Friday, March 16, 2012

Whatever it takes get your teen reading

Metro Newspaper Services
The Harry Potter books may have ignited teen reading, but as of last year, more than 60 percent of middle and high school students are scoring below proficient in reading achievement, according to a report by Alliance for Excellent Education. 

"Teen literacy is a huge problem in the United States. Its 15-year-olds rank 14 among developed nations in reading behind Poland, Estonia and Iceland," said Rhiannon Paille, 27, author of a new fantasy novel for teens, "Flame of Surrender," and an advocate for teen literacy. "Kids need strong reading skills if they hope to graduate from high school. And they really need it to plan for college -- 59 percent of jobs in the U.S. today require some postsecondary education, compared to 28 percent in 1973."

What's a parent to do?

Start early.

The American Academy of Pediatrics recommends reading to children as young as 6 months old on a daily basis. This will set them on a path to learning reading skills such as phonics, vocabulary and reading comprehension.

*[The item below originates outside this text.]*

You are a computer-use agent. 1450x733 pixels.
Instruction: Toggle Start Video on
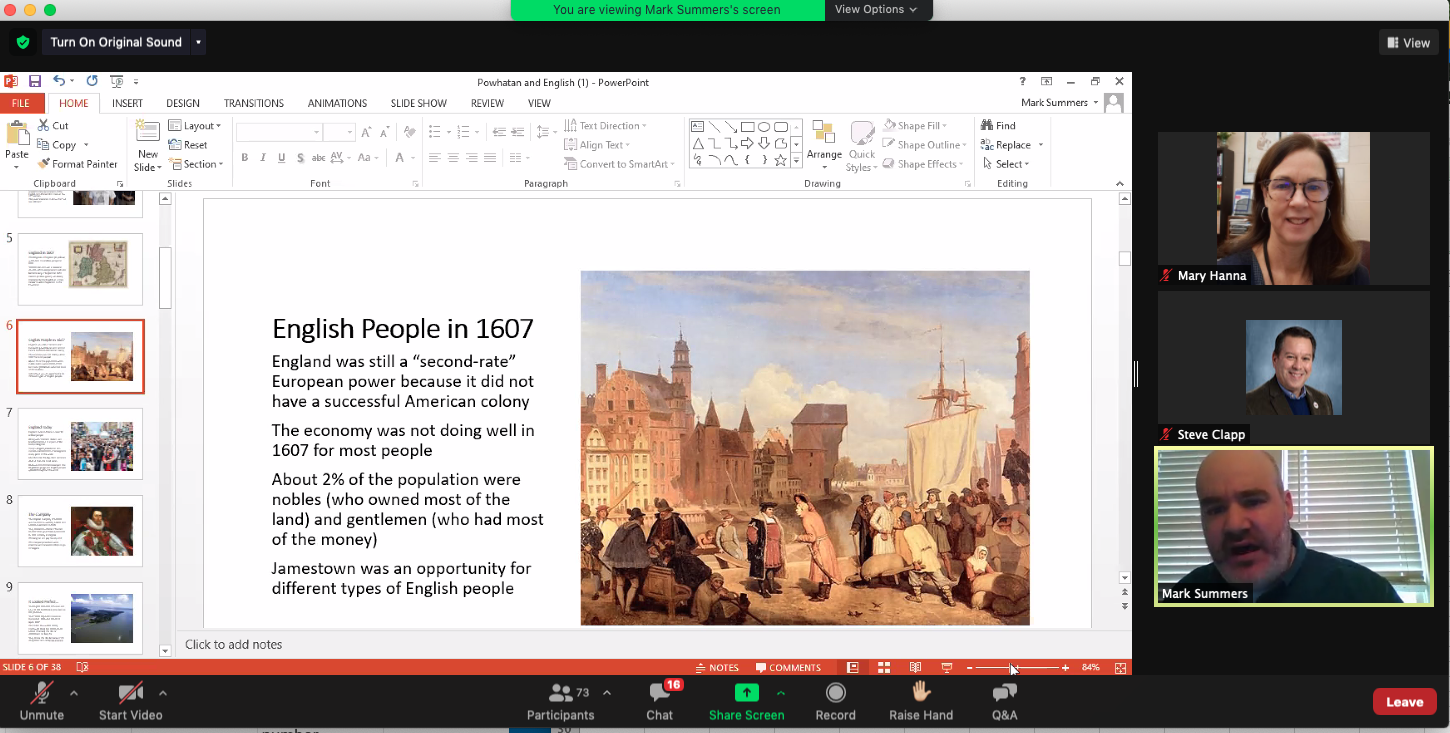pos(130,701)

When reading to infants, consider small, chunky board books that babies can grip, and do not be in a rush to read the story through. Take time to stop and talk about the pictures with your little one. Point out similarities such colors and shapes or people and things familiar to the baby. If you really want their attention, sing the text or read the words in a different voice.

Lift-the-flap books offer parents a wonderful opportunity to engage baby by playing a round of peek-a-boo with the flaps.
Books that feature textures babies can touch and feel lead to a better understanding of words such as soft or bumpy.

As for older children (12-18), the best way to boost their literacy is to get them reading something, anything, they’re interested in.
    Try the classic approach with comic books. "Boys persistently lag behind girls in reading, according to the National Center for Education statistics," said Paille. "Stephen King started off reading comics, 'Tales from the Crypt.' Hey, if it was good enough for him...?" If he finds that interesting, he might move on to graphic novels, a popular young adult genre. "As long as they're reading, they're building comprehensive skills and vocabulary so it needn't be 'War and Peace,'" Paille said. 
    2011-Lionsgate still from "Hunger Games."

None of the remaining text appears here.